You do not need to adopt all of these capabilities on day one. Start with the core migration — getting your existing Proton workloads running in Bunnyshell. Then layer on ephemeral environments, cost management, and other features as your team is ready.
Next Steps
- CloudFormation users: Follow the detailed CloudFormation migration guide for step-by-step instructions on wrapping CF templates in GenericComponent.
- Terraform users: Follow the detailed Terraform migration guide for step-by-step instructions on using native Terraform components.
- Mixed environments: Review both guides and combine the patterns shown in Path C above.
- API consumers: Consult the Bunnyshell API documentation for endpoint mappings from the Proton API.
Need hands-on migration support?
Our solutions team provides dedicated migration assistance. VIP onboarding with a solution engineer, private Slack channel, and step-by-step guidance.
Frequently Asked Questions
What happens to my existing infrastructure after AWS Proton is discontinued?
All deployed CloudFormation stacks and Terraform-managed resources continue functioning. AWS Proton is a CI/CD delivery tool — deprecation affects only the Proton console and pipelines, not your infrastructure.
Do I need to rewrite my CloudFormation or Terraform code?
No. Bunnyshell runs CloudFormation via GenericComponent (wrapping aws cloudformation deploy) and Terraform natively. Your existing IaC stays as-is.
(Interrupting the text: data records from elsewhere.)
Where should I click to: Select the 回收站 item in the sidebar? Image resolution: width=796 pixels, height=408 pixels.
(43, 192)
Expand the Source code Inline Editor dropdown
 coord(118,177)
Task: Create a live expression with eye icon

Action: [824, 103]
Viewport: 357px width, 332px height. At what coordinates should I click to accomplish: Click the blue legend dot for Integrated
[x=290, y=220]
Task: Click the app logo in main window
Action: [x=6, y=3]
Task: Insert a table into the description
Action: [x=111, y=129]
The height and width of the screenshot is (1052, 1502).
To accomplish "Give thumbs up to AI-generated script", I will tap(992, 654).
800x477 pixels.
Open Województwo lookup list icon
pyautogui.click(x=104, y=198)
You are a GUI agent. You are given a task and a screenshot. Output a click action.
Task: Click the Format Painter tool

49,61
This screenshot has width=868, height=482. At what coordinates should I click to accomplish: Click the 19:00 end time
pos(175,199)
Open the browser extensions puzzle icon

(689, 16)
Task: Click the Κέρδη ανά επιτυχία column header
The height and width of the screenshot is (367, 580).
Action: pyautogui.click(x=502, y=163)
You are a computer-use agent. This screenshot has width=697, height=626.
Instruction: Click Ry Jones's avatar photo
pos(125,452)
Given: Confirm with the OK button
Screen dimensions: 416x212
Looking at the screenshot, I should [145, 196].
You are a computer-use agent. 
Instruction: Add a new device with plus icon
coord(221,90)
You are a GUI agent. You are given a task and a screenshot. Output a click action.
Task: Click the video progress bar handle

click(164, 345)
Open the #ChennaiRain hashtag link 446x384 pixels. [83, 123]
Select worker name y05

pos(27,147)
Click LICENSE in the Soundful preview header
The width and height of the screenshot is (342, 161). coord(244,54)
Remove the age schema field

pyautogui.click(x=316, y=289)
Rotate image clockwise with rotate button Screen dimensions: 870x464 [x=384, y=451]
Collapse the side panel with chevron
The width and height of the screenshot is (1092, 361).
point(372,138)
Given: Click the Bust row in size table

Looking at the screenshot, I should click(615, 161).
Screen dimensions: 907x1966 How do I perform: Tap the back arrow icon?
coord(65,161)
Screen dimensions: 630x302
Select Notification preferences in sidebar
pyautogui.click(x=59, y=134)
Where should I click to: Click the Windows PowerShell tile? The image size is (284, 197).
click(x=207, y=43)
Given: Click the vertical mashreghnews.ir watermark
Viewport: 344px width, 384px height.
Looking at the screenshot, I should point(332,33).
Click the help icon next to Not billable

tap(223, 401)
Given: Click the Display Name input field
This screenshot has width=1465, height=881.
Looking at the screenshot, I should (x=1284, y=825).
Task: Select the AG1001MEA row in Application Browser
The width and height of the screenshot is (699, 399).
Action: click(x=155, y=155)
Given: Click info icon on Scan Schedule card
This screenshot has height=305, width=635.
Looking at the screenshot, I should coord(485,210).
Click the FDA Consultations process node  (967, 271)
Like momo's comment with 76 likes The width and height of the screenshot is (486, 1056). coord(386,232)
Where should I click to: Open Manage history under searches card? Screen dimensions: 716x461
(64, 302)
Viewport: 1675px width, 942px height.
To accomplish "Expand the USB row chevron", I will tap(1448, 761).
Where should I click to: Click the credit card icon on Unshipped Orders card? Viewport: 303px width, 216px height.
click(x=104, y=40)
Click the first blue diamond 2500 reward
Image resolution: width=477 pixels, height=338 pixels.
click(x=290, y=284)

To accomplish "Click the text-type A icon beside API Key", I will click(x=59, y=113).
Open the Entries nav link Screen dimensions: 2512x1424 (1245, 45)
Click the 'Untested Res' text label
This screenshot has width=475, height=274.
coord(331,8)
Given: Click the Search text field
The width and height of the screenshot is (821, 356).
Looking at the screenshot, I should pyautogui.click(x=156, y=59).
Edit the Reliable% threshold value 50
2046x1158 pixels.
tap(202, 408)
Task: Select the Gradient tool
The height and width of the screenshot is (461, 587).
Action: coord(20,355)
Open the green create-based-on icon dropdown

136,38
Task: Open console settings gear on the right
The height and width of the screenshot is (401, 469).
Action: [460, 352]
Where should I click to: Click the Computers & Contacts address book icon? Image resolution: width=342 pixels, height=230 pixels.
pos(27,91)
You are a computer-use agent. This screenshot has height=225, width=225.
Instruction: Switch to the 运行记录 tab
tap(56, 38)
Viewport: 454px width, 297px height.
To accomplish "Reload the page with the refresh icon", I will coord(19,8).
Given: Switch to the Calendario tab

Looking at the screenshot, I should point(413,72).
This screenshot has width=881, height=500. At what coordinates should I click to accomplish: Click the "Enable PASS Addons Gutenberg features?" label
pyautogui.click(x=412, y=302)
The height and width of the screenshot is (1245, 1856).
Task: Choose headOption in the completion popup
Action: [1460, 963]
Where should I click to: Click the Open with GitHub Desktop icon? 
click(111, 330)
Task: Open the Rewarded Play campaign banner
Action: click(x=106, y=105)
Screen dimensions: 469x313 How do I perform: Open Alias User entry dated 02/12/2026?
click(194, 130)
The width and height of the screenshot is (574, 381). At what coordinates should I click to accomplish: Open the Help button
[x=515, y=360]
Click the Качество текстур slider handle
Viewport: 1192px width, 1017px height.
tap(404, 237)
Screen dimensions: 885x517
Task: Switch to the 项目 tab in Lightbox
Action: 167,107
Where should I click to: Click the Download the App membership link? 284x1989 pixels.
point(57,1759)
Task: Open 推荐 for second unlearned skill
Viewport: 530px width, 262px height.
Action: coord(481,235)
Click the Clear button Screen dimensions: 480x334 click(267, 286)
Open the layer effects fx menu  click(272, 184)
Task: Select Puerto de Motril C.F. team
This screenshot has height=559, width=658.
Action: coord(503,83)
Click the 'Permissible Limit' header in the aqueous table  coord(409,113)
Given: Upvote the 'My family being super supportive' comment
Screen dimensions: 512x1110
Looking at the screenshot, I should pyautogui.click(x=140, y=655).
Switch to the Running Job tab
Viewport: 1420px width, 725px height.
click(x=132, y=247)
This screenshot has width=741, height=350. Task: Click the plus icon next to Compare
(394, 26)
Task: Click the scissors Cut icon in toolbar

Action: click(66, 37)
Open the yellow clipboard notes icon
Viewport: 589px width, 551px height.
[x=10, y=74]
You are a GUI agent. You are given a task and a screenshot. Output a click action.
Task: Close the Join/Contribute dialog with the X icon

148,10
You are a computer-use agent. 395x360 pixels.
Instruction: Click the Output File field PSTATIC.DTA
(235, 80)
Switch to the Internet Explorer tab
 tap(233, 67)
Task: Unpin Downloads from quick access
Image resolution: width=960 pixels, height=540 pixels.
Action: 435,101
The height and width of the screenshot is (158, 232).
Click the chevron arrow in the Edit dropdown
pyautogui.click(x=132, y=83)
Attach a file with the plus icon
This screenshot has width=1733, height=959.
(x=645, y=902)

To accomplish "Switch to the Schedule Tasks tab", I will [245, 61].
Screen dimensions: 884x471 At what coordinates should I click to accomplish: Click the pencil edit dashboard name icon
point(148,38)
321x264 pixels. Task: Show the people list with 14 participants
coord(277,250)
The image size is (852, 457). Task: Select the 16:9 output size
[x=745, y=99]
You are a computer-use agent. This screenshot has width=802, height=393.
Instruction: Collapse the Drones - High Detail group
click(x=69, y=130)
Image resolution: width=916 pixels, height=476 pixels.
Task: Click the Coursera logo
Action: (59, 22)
Can I run Bunnyshell and Proton in parallel during migration?
Yes. Bunnyshell operates independently on your Kubernetes cluster. You can run both side-by-side and migrate workloads incrementally.
What happens to my Proton data after October 7, 2026?
AWS will delete all Proton service data. Export your template configurations before this date. Your deployed infrastructure remains intact.
Does Bunnyshell require individual user seats?
No. Bunnyshell billing is based on environment runtime minutes, not user seats. For API-only access, a single API token with appropriate RBAC permissions is sufficient.
How long does migration from AWS Proton take?
Most teams complete migration in 1-2 weeks. Simple setups (single template, few services) can migrate in a day. Complex multi-template environments with custom pipelines may take 2-3 weeks with validation.